Step 1: Preprocess the image
First of all, thanks to Dat Tran's blog about the Raccoon Detector at https://towardsdatascience.com/how-to-train-your-own-object-detector-with-tensorflows-object-detector-api-bec72ecfe1d9
First, I downloaded 200 photos of Taylor Swift from Google Images. Here is a Chrome plugin for Amway: Fatkun Batch Download Image, which can download all image search results. Before labeling, I divided the pictures into two categories: training and testing. In addition, I wrote a script that resizes the image (https://github.com/sararob/tswift-detection/blob/master/resize.py) to ensure that the width of each image does not exceed 600px.
Since the detector will tell us the position of the object in the graph, you can't directly use the image and label as training data. You need to circle the object with a border and label the frame (in our dataset, you only need one tag tswift).
The bordering tool still uses LabelImg, which is a Python-based program. You only need to enter the tagged image, it will output an xml file, and each photo will be bordered with related tags (less than one am I I have processed 200 pictures). Here's how it works (tag input is tswift):
Then LabelImg generates an xml file:
Now I have a picture with a border and a label, but I also want to convert it to a way that TensorFlow accepts - a binary representation of the data TFRecord. This method can be viewed on GitHub. To run my script, you need to download a tensorflow/models and run the script directly from tensorflow/models/research with the following parameters (run twice: once for training data and once for test data)

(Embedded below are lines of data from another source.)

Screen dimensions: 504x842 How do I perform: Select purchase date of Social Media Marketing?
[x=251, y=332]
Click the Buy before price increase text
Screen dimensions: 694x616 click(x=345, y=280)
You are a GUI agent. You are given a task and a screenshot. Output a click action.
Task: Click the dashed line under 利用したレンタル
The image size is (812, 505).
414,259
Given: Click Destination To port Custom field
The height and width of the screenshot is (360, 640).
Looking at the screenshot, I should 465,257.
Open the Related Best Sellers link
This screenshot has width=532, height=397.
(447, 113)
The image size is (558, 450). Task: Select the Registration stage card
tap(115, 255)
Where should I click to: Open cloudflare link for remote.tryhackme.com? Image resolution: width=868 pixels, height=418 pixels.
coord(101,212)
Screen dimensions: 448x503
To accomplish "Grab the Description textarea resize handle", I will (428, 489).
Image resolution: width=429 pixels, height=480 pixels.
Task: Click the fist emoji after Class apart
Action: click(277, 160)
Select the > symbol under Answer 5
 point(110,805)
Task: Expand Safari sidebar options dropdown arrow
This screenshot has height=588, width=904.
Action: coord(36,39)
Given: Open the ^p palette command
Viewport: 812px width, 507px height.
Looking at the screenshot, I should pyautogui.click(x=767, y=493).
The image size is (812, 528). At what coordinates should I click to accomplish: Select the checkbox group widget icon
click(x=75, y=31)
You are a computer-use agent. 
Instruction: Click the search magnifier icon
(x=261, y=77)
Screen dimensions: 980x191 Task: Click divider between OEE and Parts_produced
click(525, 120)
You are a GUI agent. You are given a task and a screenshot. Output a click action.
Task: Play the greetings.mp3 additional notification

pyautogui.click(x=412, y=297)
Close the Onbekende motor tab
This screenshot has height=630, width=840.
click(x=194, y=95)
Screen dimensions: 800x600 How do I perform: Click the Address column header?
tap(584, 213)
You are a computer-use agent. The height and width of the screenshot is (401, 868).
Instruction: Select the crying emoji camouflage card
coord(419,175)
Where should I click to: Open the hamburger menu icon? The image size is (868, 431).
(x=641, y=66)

Python convert_labels_to_tfrecords.py \
--output_path=train.record \
--images_dir=path/to/your/training/images/ \
--labels_dir=path/to/training/label/xml/
Step 2: Training the detector
I can train this model on a laptop, but it will take a long time and take up a lot of resources. And once I need to do something else with my computer, the training will be interrupted. So, I chose the cloud! We can use the cloud to run multiple cross-core trainings, complete the entire work in a few hours, and use the Cloud ML engine faster than the GPU.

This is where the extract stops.